- _YOUR INSTRUCTIONS_
Beginning with the first line below, retype exactly each line through the one containing "Screen dimensions: 369x706". Leave out all pictures.

- _INFORMATION PROVIDED_
######
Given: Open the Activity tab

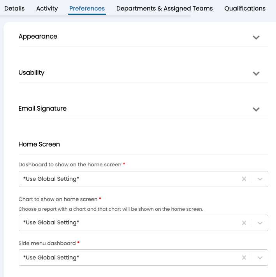Looking at the screenshot, I should click(x=47, y=8).
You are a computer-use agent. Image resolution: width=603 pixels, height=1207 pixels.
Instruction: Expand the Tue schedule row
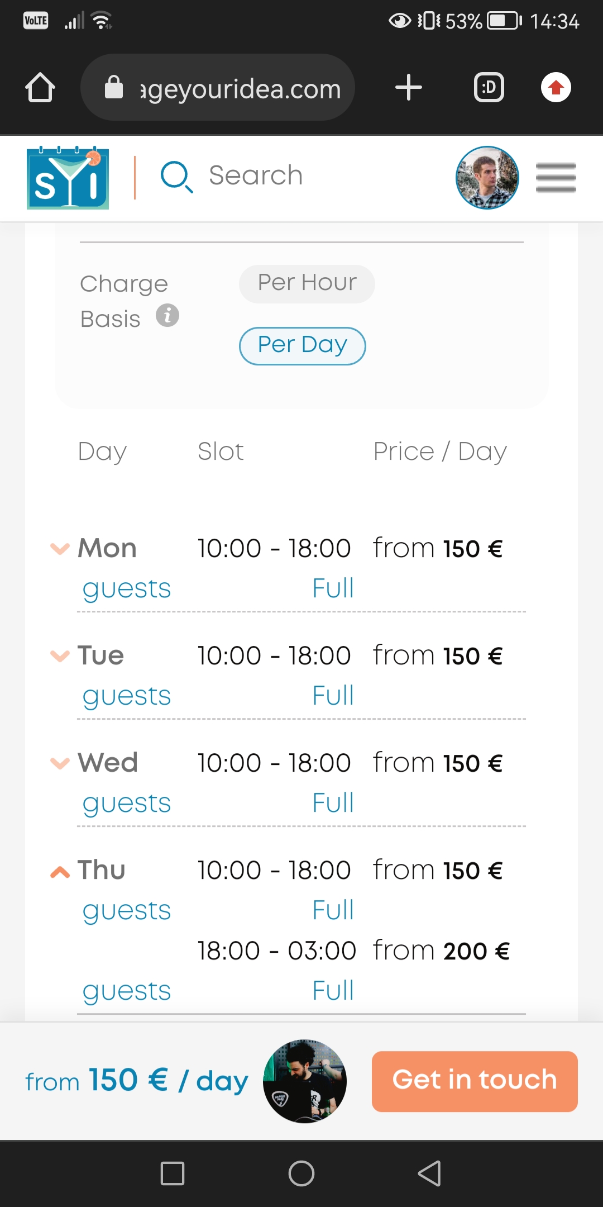click(60, 656)
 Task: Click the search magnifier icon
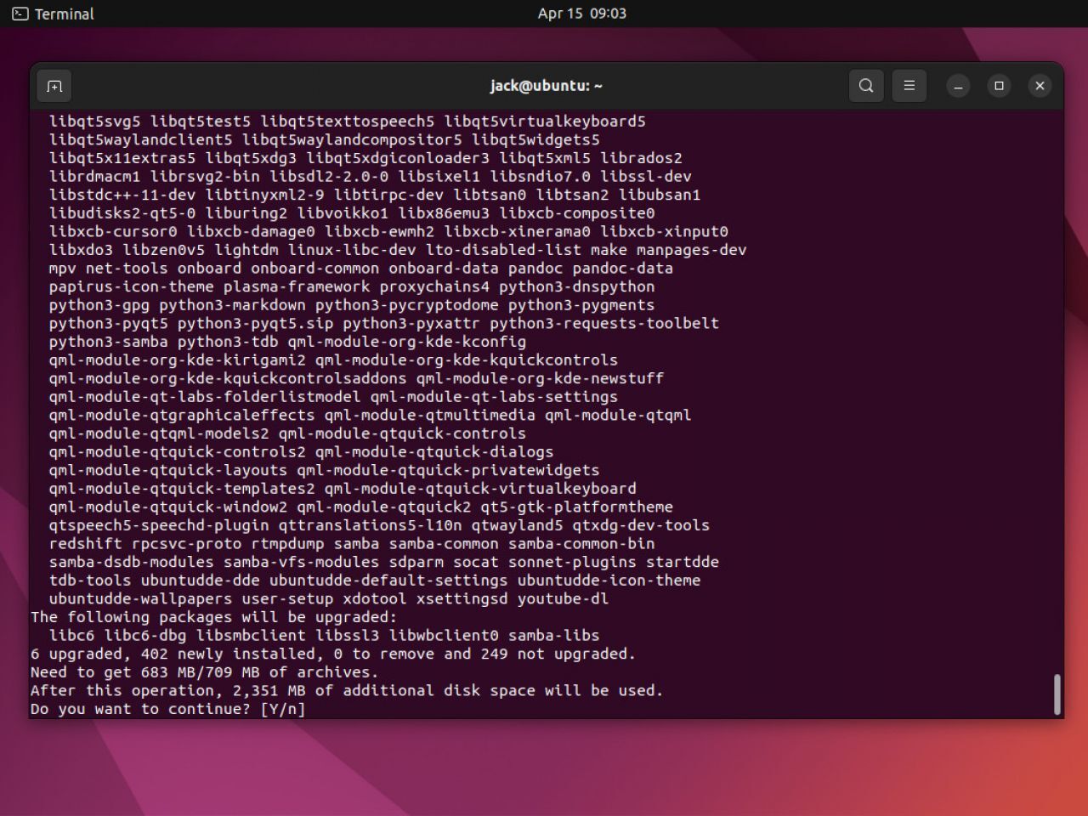[866, 86]
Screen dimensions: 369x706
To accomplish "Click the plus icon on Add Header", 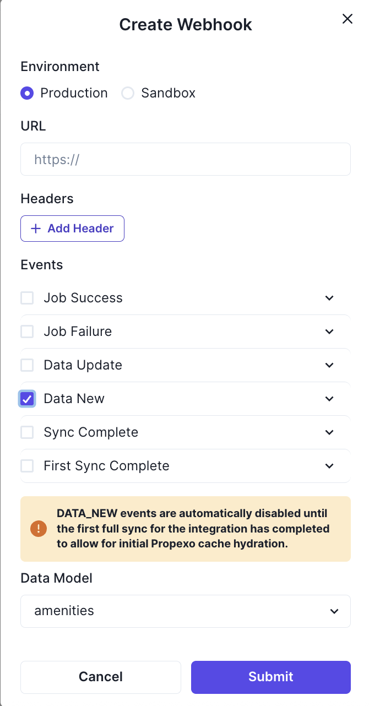I will (35, 228).
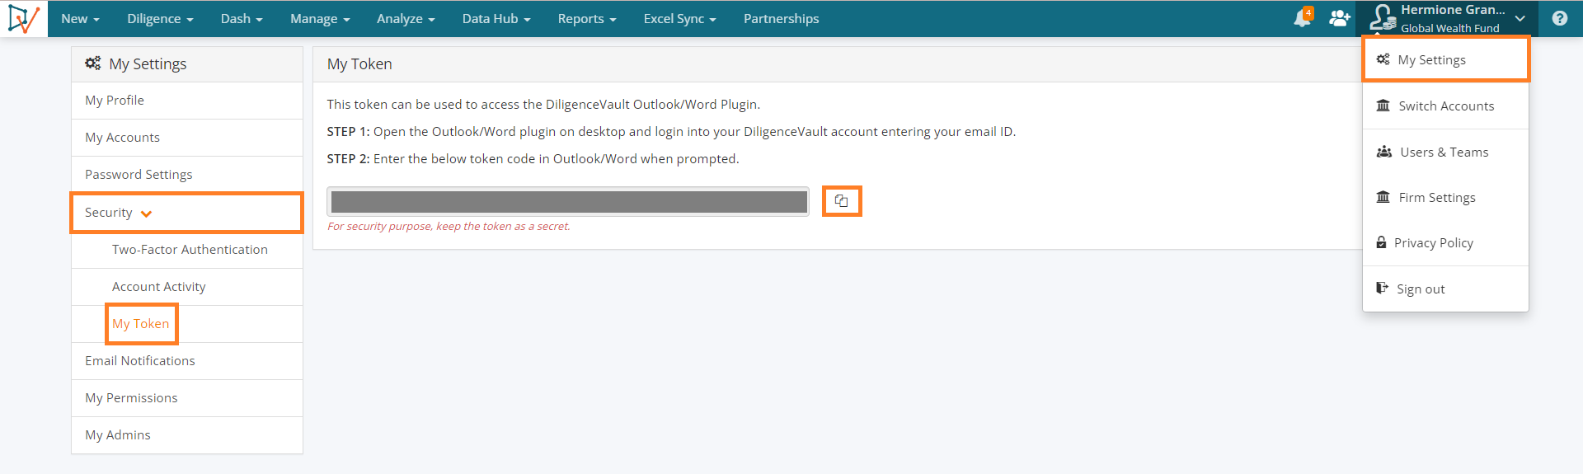Open the Partnerships page

[x=781, y=18]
######
- _ANSWER AREA_
Given: Open the Activity tab

Looking at the screenshot, I should click(x=47, y=8).
You are a computer-use agent. Image resolution: width=603 pixels, height=1207 pixels.
Instruction: Expand the Tue schedule row
click(60, 656)
 Task: Click the search magnifier icon
[866, 86]
Screen dimensions: 369x706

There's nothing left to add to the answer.